**Task requirements**
Would you write out the listing verbatim and skip every picture in it?

**Raw data**
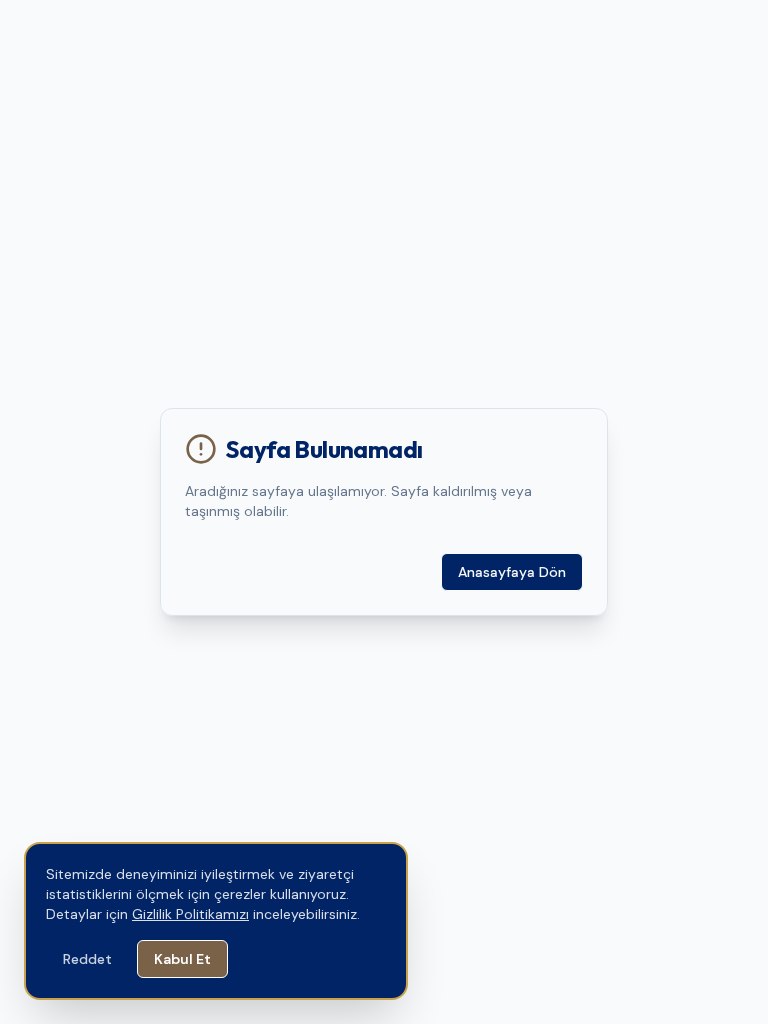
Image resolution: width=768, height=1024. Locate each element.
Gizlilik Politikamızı (190, 914)
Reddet (87, 959)
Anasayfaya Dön (512, 572)
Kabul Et (182, 959)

**Result for this task**
Image resolution: width=768, height=1024. Locate each element.
Gizlilik Politikamızı (190, 914)
Reddet (87, 959)
Anasayfaya Dön (512, 572)
Kabul Et (182, 959)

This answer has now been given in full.